◆ Data for this exercise ◆
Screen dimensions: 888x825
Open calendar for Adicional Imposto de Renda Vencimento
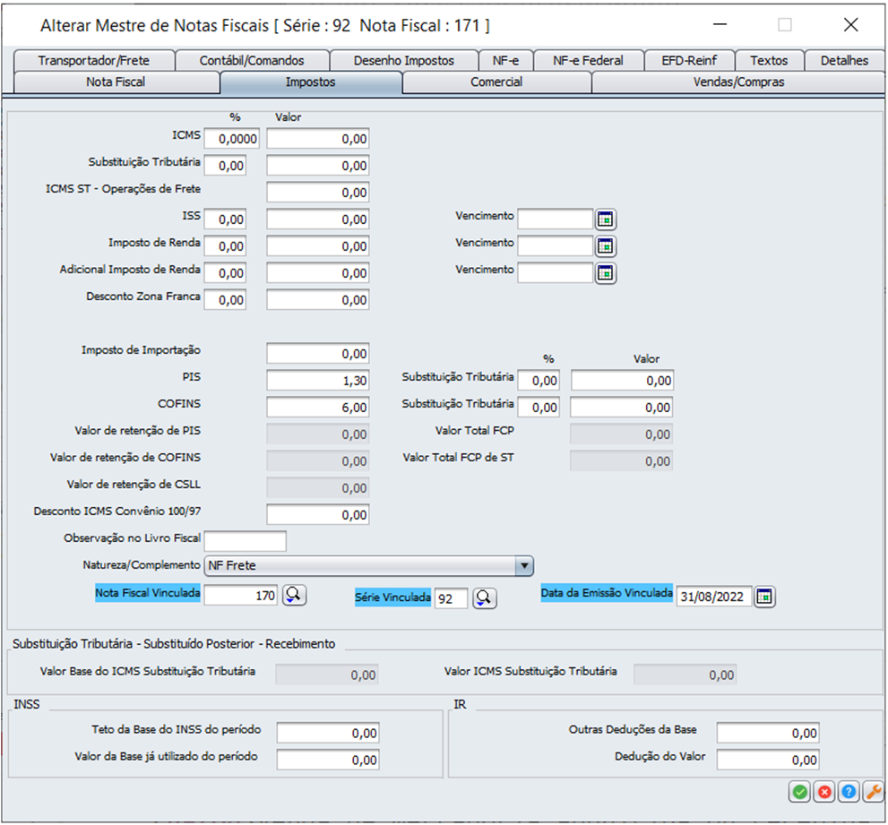(606, 273)

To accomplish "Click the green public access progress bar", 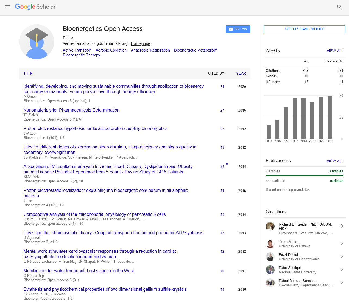I will pos(304,176).
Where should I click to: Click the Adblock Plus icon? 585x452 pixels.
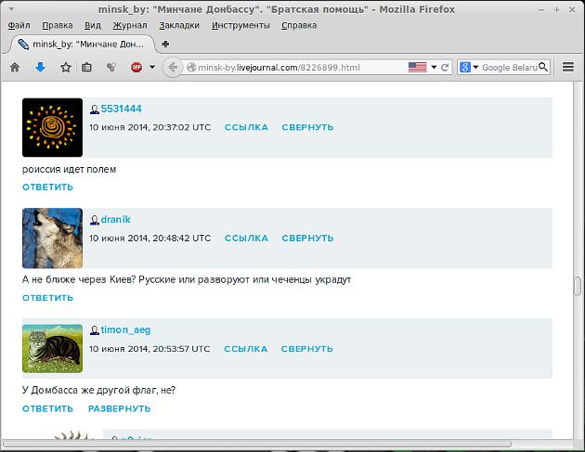coord(136,67)
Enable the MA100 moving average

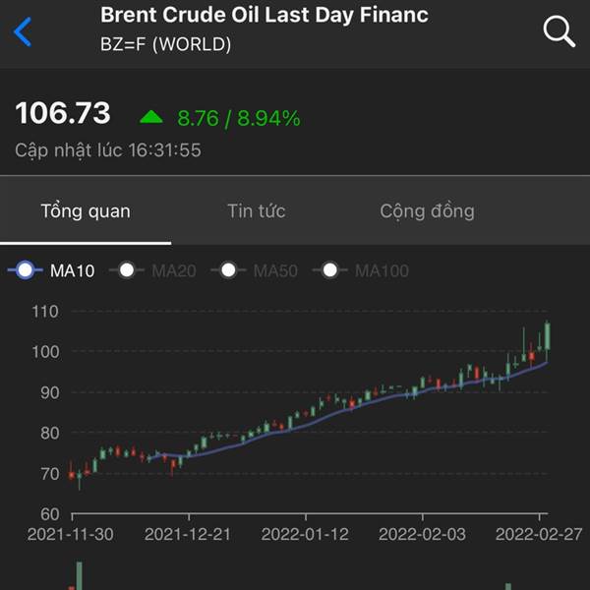pos(361,270)
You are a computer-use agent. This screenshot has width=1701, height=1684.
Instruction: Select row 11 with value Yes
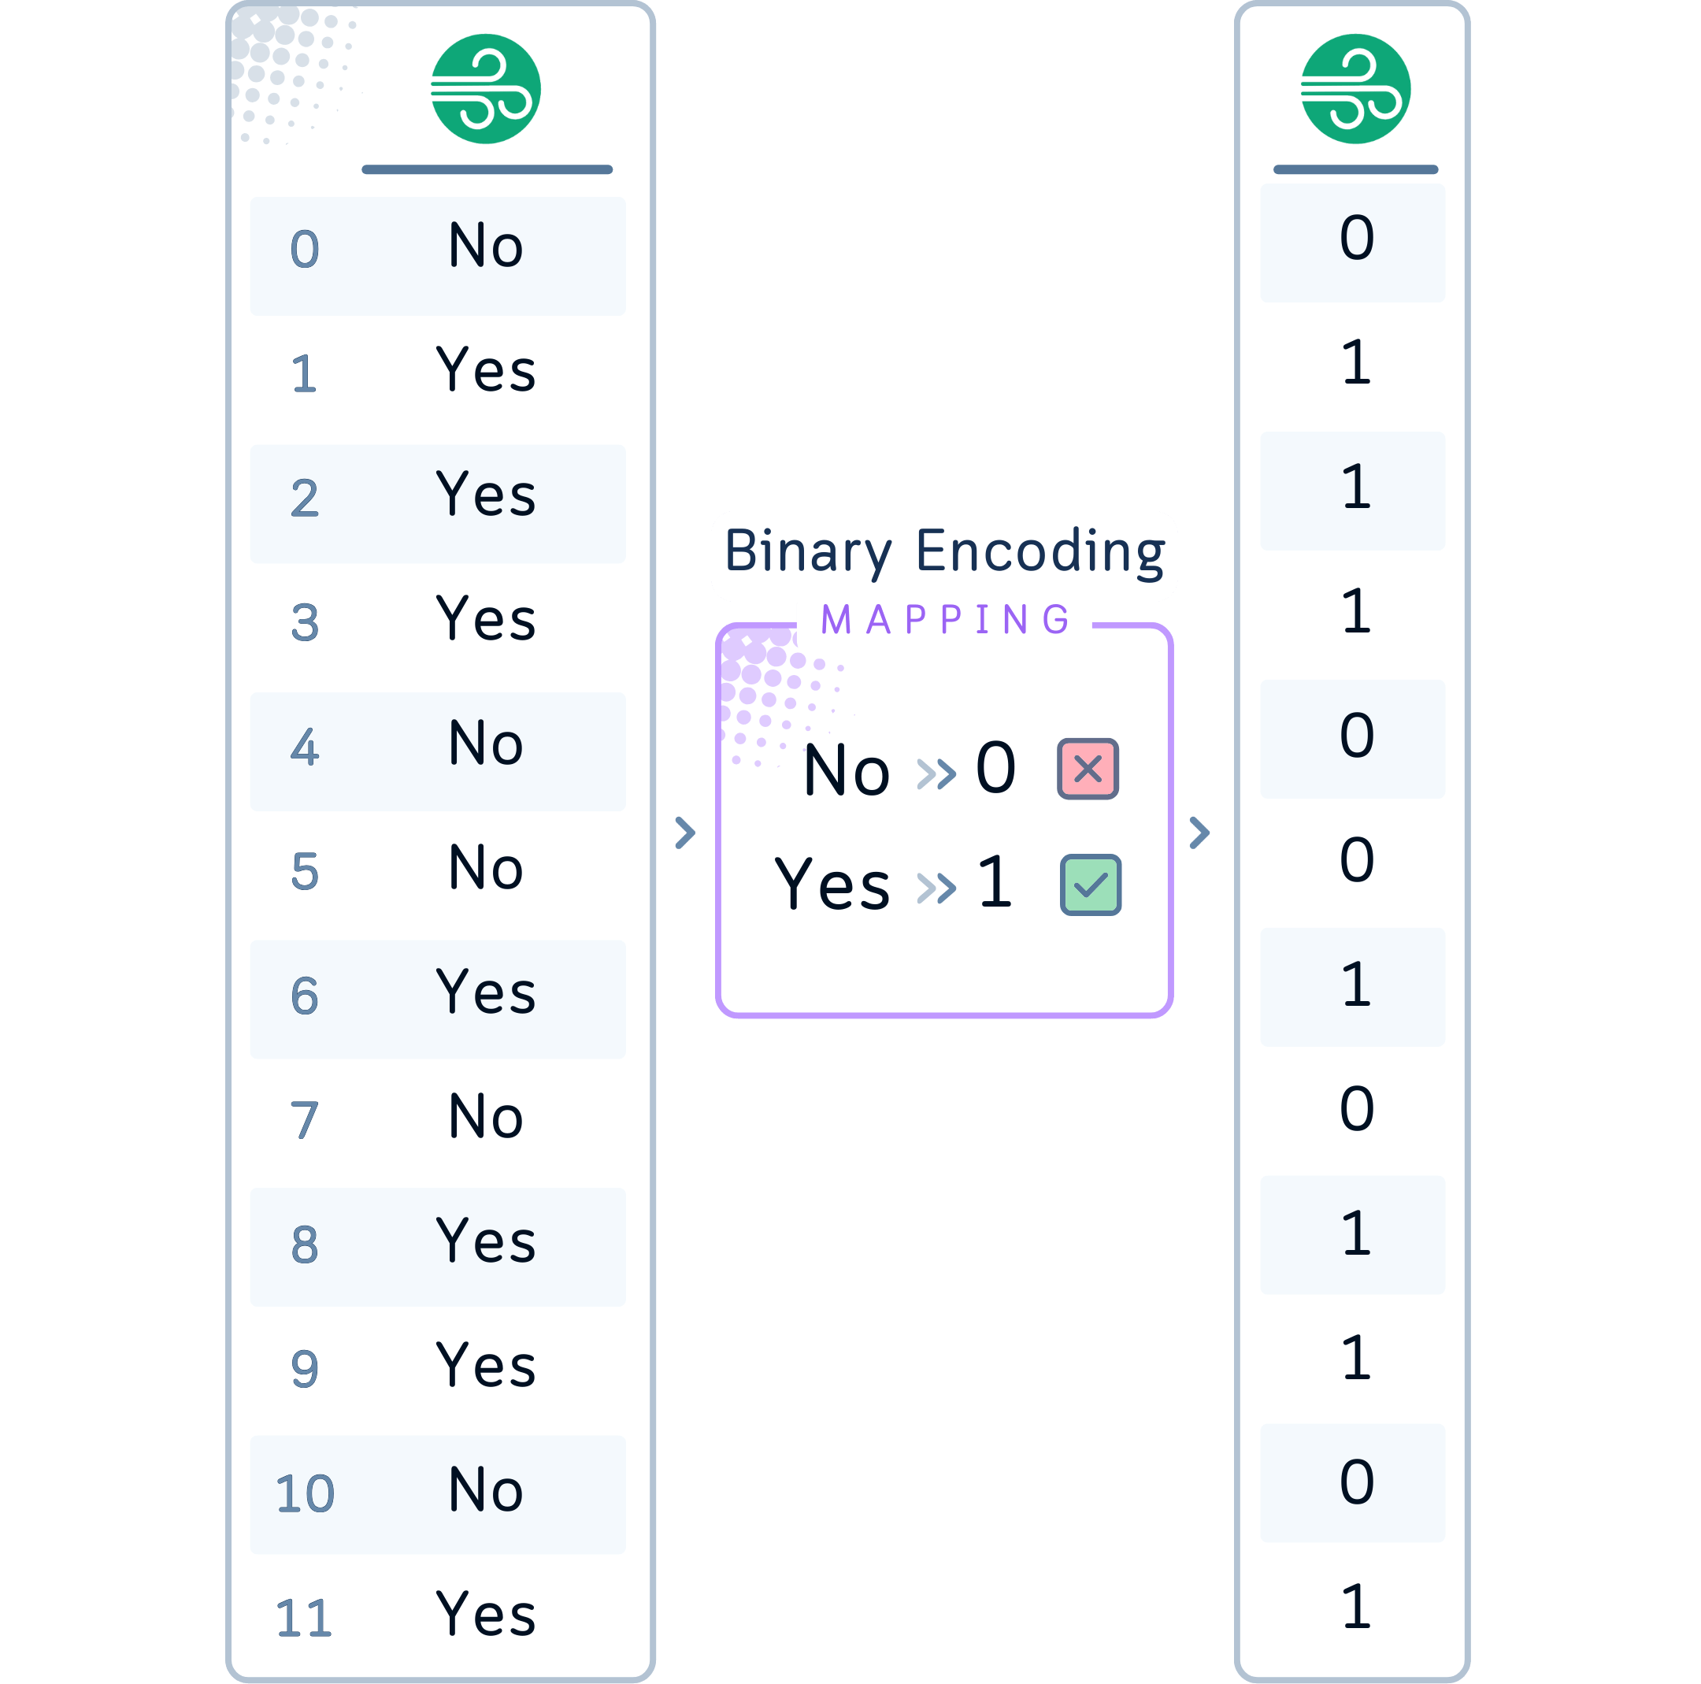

◆ Required task ◆
Reproduce the material starting with the line containing "You are a computer-use" and continuing through the end of the material, leaving the pictures out of your answer.

◆ Exercise answer ◆
You are a computer-use agent. This screenshot has width=1701, height=1684.
Instruction: Select row 11 with value Yes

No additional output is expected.